■ **Dataset items**
"""
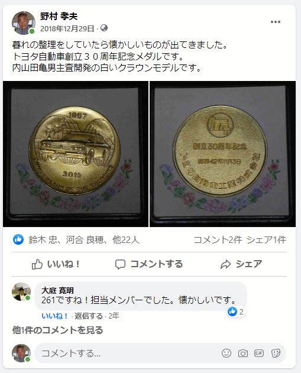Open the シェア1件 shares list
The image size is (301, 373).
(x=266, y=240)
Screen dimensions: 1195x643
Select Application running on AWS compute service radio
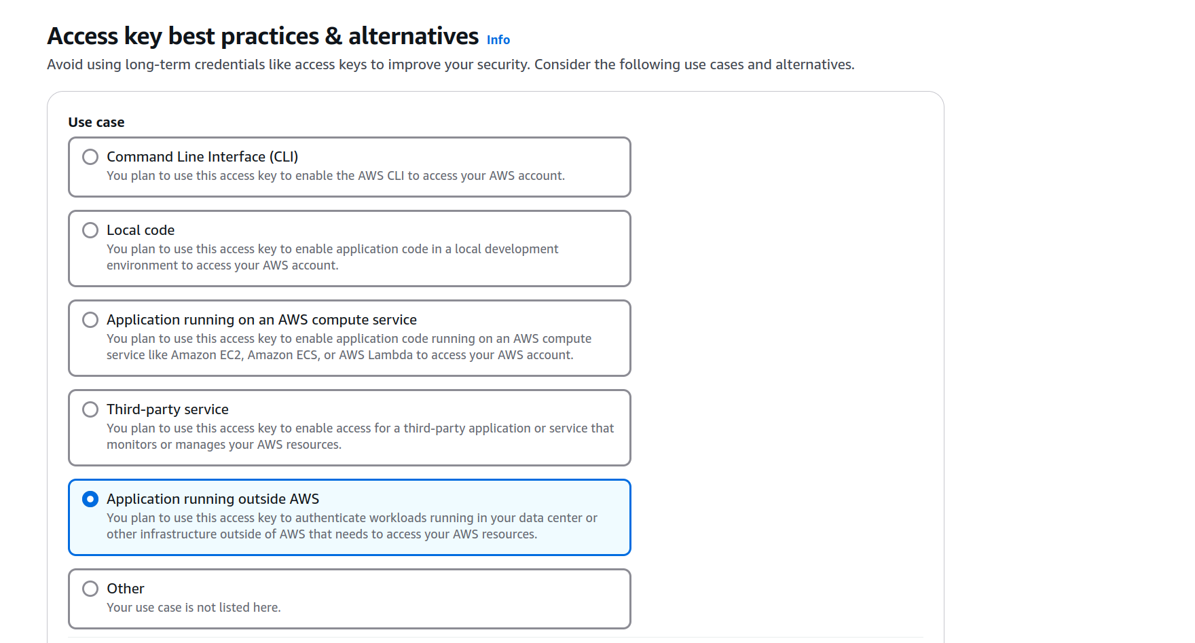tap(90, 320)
"""
■ **Exercise objective**
Reproduce the rows from the line containing "Screen dimensions: 1195x643" through the end of the rows, both included, requests and all, but shift every coordinate in the answers up by 41. Leave the pictures out.

■ **Right answer**
Screen dimensions: 1195x643
Select Application running on AWS compute service radio
tap(131, 361)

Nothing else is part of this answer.